Les éditeurs semblent vouloir continuer à faire fructifier leur patrimoine, non seulement à travers la sortie de nombreuses intégrales de vieilles séries, mais aussi en permettant leur reprise. Ainsi, près de quarante ans après la parution du dernier album – qui, déjà, n’était pas de Raymond Macherot –, voici le retour de Chlorophylle, le plus célèbre lérot de la bande dessinée. C’est Zidrou (scénario) et Godi (dessin), responsables de L’élève Ducobu, qui s’y risquent.
Inutile de faire durer le suspense : le contrat est rempli. Zidrou se fond dans l’univers originel avec aisance, tout en adoptant un ton plus moderne. Ainsi, au détour des péripéties qui jalonnent le récit, il aborde aussi bien la question des relations de Chlorophylle avec le sexe opposé que des thèmes de société tels que l’homosexualité, la paternité non reconnue ou encore la misogynie. Rassurez-vous, ce n’est pas une chronique sociale qui est proposée. Le ton reste léger et bon enfant, même si le trait est parfois un peu épais, en particulier en ce qui concerne la vie débridée du benêt roi. De plus, des références – personnages ou scènes d’autres séries – à l’univers de Macherot émaillent l’histoire, ce qui fera le bonheur des spécialistes. Godi s’est lui aussi emparé de ce petit monde. Sans chercher à faire « du Macherot », il en garde bien l’esprit, même si les différences sont notables. Les couleurs signées Laure Godi, proches de celles des intégrales, participent utilement à cet agréable ressenti.

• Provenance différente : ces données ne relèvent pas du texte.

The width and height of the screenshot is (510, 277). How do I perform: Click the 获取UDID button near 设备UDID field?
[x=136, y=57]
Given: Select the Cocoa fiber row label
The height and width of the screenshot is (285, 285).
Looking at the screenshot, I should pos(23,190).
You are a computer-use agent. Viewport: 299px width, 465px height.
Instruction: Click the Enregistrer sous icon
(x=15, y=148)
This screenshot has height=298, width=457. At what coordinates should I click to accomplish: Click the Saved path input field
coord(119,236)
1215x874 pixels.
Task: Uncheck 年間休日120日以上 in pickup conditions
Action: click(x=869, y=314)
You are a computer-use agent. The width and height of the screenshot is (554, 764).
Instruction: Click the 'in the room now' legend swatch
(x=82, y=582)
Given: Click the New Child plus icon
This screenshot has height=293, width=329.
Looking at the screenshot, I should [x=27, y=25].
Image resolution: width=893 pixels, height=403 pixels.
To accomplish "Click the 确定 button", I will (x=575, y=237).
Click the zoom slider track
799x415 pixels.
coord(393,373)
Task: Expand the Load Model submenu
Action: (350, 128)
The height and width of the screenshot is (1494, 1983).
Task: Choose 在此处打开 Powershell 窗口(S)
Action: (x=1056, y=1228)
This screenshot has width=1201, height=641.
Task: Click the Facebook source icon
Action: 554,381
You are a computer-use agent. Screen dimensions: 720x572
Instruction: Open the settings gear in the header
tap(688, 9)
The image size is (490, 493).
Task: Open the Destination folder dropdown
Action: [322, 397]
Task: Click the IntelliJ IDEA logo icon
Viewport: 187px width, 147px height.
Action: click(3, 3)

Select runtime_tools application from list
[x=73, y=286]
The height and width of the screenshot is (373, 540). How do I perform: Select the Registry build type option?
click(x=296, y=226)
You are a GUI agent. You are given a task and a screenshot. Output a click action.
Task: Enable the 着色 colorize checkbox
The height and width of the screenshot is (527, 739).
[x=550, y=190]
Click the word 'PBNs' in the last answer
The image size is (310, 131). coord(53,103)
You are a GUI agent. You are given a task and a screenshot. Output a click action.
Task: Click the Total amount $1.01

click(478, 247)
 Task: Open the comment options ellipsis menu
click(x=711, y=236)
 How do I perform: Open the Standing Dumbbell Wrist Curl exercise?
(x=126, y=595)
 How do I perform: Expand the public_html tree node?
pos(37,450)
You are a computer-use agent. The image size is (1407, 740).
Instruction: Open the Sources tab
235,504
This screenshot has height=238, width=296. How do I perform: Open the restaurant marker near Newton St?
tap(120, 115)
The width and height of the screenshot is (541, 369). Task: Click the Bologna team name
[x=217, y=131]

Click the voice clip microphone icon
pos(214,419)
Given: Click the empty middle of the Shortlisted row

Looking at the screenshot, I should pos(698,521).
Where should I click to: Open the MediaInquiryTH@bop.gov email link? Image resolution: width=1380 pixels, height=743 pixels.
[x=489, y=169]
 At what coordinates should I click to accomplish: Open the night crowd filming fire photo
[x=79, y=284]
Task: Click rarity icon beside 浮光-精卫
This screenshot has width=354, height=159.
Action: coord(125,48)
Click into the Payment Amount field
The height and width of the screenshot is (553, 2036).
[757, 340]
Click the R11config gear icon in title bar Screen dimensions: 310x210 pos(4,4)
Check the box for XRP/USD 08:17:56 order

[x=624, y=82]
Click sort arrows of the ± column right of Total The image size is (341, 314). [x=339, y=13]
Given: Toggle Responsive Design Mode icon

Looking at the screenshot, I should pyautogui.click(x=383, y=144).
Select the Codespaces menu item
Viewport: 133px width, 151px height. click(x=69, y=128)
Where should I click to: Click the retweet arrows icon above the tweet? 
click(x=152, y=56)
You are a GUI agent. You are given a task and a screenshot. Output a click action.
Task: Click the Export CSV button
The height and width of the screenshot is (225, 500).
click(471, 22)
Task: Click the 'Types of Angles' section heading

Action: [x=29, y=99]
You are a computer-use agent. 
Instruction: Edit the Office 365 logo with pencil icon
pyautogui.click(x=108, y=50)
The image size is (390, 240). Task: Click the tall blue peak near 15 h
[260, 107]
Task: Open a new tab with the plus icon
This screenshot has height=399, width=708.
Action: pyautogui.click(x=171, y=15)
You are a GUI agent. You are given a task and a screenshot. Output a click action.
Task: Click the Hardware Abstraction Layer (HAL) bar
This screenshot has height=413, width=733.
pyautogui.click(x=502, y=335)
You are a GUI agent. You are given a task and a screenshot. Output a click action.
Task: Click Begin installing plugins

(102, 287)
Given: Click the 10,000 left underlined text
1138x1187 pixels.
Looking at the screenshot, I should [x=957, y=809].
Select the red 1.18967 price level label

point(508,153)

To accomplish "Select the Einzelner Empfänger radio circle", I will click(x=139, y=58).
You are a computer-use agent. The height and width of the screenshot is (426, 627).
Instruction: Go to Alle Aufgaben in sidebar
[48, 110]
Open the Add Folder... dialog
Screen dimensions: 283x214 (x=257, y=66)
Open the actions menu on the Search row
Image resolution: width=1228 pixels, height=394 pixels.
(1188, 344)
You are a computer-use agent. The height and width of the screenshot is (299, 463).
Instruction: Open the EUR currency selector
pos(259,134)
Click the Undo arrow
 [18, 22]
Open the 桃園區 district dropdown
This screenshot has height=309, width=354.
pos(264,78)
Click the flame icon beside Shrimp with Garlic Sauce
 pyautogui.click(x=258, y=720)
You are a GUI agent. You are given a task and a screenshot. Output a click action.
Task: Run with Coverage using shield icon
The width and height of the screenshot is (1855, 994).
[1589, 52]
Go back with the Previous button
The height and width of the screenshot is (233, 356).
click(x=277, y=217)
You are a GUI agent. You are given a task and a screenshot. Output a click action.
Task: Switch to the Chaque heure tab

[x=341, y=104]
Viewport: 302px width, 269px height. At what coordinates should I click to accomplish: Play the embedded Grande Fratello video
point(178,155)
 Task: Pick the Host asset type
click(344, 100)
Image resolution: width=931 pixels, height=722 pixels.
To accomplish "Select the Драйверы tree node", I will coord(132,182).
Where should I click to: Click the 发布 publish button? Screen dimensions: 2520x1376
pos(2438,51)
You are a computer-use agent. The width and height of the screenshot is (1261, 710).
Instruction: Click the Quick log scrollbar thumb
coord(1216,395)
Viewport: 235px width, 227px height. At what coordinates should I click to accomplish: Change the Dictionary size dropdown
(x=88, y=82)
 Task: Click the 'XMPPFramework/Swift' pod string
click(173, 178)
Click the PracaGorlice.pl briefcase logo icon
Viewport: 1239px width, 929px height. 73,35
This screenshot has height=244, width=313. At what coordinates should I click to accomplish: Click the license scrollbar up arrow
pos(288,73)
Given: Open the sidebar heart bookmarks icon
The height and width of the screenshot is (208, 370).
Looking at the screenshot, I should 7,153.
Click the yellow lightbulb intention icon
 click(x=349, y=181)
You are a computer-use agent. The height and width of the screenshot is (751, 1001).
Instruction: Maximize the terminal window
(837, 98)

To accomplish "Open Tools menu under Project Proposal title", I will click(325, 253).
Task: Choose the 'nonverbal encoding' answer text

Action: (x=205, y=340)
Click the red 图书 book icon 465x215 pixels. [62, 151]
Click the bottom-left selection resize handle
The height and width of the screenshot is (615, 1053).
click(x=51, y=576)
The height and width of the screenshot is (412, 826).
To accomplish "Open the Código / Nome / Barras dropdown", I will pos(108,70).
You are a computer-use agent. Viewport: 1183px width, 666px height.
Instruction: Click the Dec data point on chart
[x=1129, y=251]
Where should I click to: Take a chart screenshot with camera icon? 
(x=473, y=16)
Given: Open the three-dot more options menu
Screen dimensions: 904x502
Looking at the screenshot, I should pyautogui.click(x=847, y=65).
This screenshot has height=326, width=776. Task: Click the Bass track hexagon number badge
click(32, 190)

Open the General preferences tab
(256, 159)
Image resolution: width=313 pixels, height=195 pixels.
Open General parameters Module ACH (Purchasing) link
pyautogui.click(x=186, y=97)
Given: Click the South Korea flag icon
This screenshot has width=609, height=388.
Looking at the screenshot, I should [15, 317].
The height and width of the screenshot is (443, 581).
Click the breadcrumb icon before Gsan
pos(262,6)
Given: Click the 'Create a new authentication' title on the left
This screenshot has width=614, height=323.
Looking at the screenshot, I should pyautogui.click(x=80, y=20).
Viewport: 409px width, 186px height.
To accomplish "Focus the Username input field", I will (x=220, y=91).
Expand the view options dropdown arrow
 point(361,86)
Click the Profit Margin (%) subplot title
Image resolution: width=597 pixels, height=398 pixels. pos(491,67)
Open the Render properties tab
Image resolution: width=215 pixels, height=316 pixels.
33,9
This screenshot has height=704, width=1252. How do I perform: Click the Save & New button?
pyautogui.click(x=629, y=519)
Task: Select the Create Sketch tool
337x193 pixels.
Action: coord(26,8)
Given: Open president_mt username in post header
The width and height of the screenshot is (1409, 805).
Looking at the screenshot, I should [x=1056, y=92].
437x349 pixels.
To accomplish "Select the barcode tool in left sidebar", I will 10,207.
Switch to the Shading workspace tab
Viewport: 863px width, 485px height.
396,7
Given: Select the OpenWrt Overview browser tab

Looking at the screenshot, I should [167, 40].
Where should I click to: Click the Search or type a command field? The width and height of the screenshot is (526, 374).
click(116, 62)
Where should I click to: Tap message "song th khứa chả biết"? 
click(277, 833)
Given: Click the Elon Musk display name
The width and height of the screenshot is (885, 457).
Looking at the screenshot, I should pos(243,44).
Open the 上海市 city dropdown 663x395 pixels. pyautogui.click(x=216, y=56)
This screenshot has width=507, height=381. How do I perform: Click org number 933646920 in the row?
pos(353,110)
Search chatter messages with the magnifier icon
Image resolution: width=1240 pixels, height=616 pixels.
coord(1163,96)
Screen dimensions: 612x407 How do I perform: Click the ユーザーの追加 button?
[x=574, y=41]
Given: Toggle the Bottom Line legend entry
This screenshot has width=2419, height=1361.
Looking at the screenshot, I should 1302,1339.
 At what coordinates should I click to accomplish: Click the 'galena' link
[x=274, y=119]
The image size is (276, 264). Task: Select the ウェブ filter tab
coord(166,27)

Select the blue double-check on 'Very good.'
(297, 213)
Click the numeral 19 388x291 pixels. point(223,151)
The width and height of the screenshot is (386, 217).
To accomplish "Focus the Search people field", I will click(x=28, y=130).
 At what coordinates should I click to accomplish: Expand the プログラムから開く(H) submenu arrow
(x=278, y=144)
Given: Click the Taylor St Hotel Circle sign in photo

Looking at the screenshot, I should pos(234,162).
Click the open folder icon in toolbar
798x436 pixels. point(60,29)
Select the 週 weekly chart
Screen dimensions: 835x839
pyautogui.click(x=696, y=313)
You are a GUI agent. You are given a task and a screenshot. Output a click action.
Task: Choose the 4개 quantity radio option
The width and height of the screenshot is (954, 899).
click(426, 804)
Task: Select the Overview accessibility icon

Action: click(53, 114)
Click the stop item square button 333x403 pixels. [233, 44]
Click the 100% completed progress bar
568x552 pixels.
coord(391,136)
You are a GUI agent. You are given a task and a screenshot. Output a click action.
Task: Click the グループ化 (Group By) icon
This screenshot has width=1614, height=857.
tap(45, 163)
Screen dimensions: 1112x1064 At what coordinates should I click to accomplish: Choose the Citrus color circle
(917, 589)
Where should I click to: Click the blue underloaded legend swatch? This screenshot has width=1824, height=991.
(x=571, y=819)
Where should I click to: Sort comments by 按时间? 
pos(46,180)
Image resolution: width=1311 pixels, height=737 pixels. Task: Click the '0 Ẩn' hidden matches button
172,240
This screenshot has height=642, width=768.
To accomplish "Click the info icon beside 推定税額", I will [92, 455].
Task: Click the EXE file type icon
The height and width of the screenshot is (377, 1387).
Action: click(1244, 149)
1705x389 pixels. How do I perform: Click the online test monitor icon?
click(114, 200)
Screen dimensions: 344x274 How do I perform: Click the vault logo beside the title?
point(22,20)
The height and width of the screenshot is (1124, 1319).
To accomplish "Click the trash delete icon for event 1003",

Embrouilles à Coquefredouille a tout pour plaire au plus grand nombre. Les anciens y apprécieront le respect de l’œuvre originelle, tandis que les nouveaux venus y puiseront peut-être l’envie de la découvrir.
Bien sûr, les personnages, les lieux et les dessins sont fidèles à la série originelle. Mais pas l'esprit, et c'est pour moi le plus grave. Zidrou trahit complètement l'esprit de la série et lui enlève toute sa poésie, son insouciance, sa légèreté qui faisaient son charme. Comment ? Tout simplement en parlant ouvertement de sexe, alors que CHLOROPHYLLE est une série destinée en priorité aux enfants de moins de dix ans (et non aux ados, ce qu'il semble avoir oublié). Et qu'on ne vienne pas me parler de nécessité de moderniser la série ! Il est tout à fait possible de moderniser une série sans en trahir l'esprit.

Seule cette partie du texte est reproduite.